Julianna Tuell, postdoctoral researcher who works with AgBioResearch entomology scientist Rufus Isaacs, can name a far greater number, but even she was surprised at what she found in the blueberry fields of southwestern Michigan.
June 10, 2009
How many kinds of bees can the average person name? Most folks throw in the towel after spelling, quilting, honey and bumble. Julianna Tuell, postdoctoral researcher who works with MAES entomology scientist Rufus Isaacs, can name a far greater number, but even she was surprised at what she found in the blueberry fields of southwestern Michigan.

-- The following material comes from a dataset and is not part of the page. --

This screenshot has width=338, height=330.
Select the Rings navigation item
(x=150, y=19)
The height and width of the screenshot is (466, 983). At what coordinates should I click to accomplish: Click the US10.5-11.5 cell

As is the case for all horticultural crops, pollination is a critical step in blueberry production. Typically, domesticated honeybees are put on the job. Growers rent hives that are placed near fields, giving the insects access to the flowers from which they gather nectar and spread pollen from blossom to blossom, fertilizing the year's crop.
Blueberry growers have been concerned about the loss of wild honeybee colonies, which made them more dependent on rented colonies, and wanted to learn more about what other bees help pollinate their crop.
"They were concerned that honeybees weren't interested in some cultivars, and they wanted to know what other options there were," Tuell said.
To help answer the questions, she led a research team that collected, counted and categorized bees found in blueberry fields for 3 years on 15 southwestern Michigan farms. The scientists knew they would find native pollinators in the fields they studied because blueberries are native to North America. What they didn?t expect was the sheer number of bee species buzzing in the blueberry blossoms.
"We found 112 species during blueberry bloom, and 166 species overall," Tuell said. "They aren't all visiting blueberries, but at least half of them are contributing to pollination. There's a really wide diversity of bees across the season, with some that provide pollination during bloom and are also active later in the season."
The team found seven bee species that had never been found as far north as Michigan. These findings, published in the Annals of the Entomological Society of America, describe a more diverse ecosystem in managed blueberry fields than scientists had imagined and also mean that growers may have more pollination options than they thought.
"If you have a small field, you're likely to have a large number of these native bees that can provide a portion of the pollination work," Tuell said. "In large fields, growers are more dependent on honeybees because there isn't the density of native bees to do the pollination."
Native bees are active in the fields before, during and after blueberry bushes bloom. Farmers who time pesticide applications to avoid flowering and who don't spray during the day or when it?s windy can help these bees survive and be around for the next season.
Tuell and Isaacs are using the research results to help growers time spray applications so natural pollinators aren't affected.
"This research fits with the MSU Extension programming we?ve done to talk to blueberry growers about conservation strategies they might implement to make their fields more sustainable for native bees," Isaacs said. "We call it the closing of the circle. We got the input from the growers, we did the research, and then the results go back to the growers through workshops and a bulletin to put the information into their hands."
Besides the MAES, the research is funded by Project GREEEN (Generating Research and Extension to meet Economic and Environmental Needs), the plant industry initiative at MSU; MBG Marketing; and a C.S. Mott predoctoral fellowship in sustainable agriculture.